┏━━

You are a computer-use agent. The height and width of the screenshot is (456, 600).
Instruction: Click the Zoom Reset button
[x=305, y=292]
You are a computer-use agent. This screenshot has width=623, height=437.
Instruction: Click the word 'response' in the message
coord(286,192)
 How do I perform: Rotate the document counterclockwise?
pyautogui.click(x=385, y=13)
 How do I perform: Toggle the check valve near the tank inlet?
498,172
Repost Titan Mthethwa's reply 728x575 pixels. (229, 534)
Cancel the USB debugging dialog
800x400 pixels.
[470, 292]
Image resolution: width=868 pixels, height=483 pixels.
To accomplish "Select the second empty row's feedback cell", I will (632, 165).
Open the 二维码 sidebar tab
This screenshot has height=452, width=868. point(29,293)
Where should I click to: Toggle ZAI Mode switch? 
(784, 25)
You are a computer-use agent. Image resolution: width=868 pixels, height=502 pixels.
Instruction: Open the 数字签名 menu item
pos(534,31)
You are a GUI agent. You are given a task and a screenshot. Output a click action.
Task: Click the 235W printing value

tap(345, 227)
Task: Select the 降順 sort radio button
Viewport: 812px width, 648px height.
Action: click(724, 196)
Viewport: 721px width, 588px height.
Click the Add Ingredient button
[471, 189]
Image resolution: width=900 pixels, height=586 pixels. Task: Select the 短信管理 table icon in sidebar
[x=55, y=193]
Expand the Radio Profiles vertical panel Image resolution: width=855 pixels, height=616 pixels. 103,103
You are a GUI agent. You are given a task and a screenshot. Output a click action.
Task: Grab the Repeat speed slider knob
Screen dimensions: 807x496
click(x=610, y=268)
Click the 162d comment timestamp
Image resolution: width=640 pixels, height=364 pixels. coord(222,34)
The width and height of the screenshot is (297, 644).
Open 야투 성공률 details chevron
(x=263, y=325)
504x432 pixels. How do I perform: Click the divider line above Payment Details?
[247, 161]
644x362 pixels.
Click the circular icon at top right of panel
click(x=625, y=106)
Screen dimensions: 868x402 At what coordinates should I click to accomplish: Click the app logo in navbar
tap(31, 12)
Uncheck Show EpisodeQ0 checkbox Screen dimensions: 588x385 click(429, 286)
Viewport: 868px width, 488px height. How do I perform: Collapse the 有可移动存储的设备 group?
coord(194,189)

┗━━

EXERCISE PROMPT: Find the lines of the material that contain the word "agent" and report only how many there are.

EXERCISE RESPONSE: 5